Boeing notified supply chain: prepare for 52 737s per month

Boeing has notified is supply chain that demand for the 737 is sufficient to support a rate increase to 52 a month by the end of the decade.

In a letter dated January 3, Kent Fisher, vice president of supplier management, set the date for going to 47/mo in July 2017. The year had previously been announced by Boeing. Fisher continued that demand is “sufficient” to take the “protection rate” to 52/mo “later in the decade.”

Production Rates to 2020

“Protection rate” means the Boeing and the suppliers need to protect the ability to increase to the desired rate in terms of tooling, machinery, parts, and their own suppliers. This notification isn’t as firm as announcing an actual production rate increase, but it’s pretty close.

Airbus, meanwhile, continues with construction of its Mobile (AL) plant, with a target operational date of next year. Initial production will be 2/mo, ramping up to 4/mo. The plant has the capacity of 8/mo. This means Airbus increases production of the A320 family to 44 in late 2015 or early 2016, then 46 later in 2016 and 48 to 50 thereafter.

The Airbus and Boeing production rates dwarf those of Bombardier, which is challenging the Big Two OEMs at the lower end of the 100-220 seat sector with the 110-145 seat CSeries, and Embraer, which produces the 100-122 seat E-190/195 E1 today and which is offering the 132 seat E-195 E2 for delivery beginning in 2018.

Airbus’ factories are in Hamburg, Toulouse, Tianjin and from next year, Mobile. Hamburg and Toulouse are currently producing 38 A320 family members a month, weighted toward the latter, and Tianjin is at 4/mo. Tianjin and Mobile have the capacity of 8/mo each; we don’t know the total capacity of the Hamburg and Toulouse plants but are told these are at capacity; Airbus declined comment. This means Airbus has the capacity to go to 54 A320s/mo among the four plants after Mobile is fully operational.

Boeing has the capacity for 63 737s a month at its single Renton (WA) factory. Embraer has the capacity for 17 E-Jets a month. Bombardier plans a capacity of 20/mo for the CSeries.
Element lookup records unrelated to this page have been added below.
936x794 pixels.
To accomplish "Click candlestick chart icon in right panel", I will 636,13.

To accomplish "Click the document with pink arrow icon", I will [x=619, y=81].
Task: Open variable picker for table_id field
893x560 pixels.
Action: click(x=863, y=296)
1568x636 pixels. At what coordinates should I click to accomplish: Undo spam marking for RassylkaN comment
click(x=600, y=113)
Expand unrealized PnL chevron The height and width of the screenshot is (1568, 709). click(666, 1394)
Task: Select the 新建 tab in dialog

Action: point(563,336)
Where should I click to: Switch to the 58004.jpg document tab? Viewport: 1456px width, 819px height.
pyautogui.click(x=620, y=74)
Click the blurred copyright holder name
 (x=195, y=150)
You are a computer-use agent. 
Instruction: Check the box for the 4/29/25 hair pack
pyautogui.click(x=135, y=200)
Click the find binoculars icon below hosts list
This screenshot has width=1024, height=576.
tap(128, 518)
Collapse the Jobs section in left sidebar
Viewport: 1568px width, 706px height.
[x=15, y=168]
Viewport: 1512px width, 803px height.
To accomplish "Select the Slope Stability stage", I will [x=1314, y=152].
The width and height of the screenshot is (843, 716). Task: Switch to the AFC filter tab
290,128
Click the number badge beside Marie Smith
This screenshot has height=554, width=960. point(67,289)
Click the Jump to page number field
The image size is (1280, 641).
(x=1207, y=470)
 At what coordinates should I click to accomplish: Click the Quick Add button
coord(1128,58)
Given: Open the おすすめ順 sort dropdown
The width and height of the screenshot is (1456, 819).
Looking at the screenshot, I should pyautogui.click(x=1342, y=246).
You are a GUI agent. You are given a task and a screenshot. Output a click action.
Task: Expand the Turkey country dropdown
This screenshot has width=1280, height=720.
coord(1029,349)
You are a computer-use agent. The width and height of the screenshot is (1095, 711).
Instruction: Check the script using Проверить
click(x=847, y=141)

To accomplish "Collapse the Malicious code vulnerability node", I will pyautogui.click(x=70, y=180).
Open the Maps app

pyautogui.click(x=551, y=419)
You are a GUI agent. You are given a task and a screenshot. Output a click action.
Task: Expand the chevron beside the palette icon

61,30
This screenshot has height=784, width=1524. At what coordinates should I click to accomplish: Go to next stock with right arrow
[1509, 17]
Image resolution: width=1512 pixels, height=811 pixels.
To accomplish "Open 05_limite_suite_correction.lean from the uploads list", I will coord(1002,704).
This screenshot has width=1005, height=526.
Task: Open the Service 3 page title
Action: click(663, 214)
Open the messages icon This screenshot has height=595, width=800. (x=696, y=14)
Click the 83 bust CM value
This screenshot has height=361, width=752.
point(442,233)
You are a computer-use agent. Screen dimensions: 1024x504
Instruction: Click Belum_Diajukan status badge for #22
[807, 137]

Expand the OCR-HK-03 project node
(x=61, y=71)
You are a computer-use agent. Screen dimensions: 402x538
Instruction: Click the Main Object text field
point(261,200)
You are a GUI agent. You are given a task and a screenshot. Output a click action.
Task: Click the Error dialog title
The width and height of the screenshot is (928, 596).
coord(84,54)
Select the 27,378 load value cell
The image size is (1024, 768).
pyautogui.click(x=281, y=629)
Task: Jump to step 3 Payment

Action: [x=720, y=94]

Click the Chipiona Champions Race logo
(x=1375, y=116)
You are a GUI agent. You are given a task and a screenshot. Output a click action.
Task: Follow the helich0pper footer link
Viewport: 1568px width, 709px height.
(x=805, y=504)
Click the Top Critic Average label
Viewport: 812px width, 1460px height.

12 Comments on “Boeing notified supply chain: prepare for 52 737s per month

  1. That gives a total production output of 154 NBs per month (total of all 4 OEMs by 2020). Can the worldwide customers absorb that many for an extended period of time (at least 2 years, maybe longer)? That is a rate of 1,848 airplanes per year.

  2. I suppose challenge will more be in securing extrernal capabilities (do subcontractors ready for such rates?) than in increasing internal FAL rates. TLS and HBG are sized to produce 20 SA each per month.

  3. I believe I have read some place in your comments that Airbus shuts down their factories for a month in the summer so the employees can take their vacation all at one time. If that is true, the effective rate of their airplane deliveries would only be 38.1 instead of 42 for 2014. That is, if they actually shut down the factory for a month during the year.

    Gary

  4. As was pointed out to me earlier by Uwe, A delivered 493 320s last year, so they are producing roughly 44-45 a month with the vacation, 41 without vacation. They delivered 108 330s at 9-10 month with vacation, 9 without vacation.

    • FAL lines:
      IMU Toulouse has 2, FXW has 3, Tianjin 1 and Mobile will have another 1.
      Each line seems to have ~8 frames/month capacity
      today: ( 8 + 8 ) + ( 8 + 8 + 8 ) + ( 4 ) = 44 ( 11 month base )
      much later: ( 8 + 8 ) + ( 8 + 8 + 8 ) + ( 8 ) + ( 8 ) = 56 ( 11month base)
      up to another 10% if they reduce the factory sabatical.
      ( on the other hand “Werksferien” are eminently usefull for restructuring and testdriving (new) production processes )

  5. Ît has been touched on but not really directly addressed. How do the suppliers see these rate increases? Are they willing to invest heavily in new tooling (if required) to meet these rates that Boeing and Airbus are requesting? If not, do the big two have other options?

    • Afair remember Airbus noted last year that they intend to reduce single source procurement.

      Boeing announced the intention to squeeze suppliers and going for additional revenue from IP rights ( by way of wetting their beak when suppliers produce for other airframers. IMHO taken from Microsoft drinking from the Android revenue stream.)

  6. What if Airbus keeps selling 1,5 times as much NBs but deliveries stay close..

  7. Pingback: TGIF: Thank-Goodness It’s Flyday Week-End Wrap Up – January 24th Edition » Airchive

  8. The final assembly is the last item of the production chain. However, there are other production steps that might limit the total number of aircraft. Think of the wing production in England or the fuselage segments from France and Germany.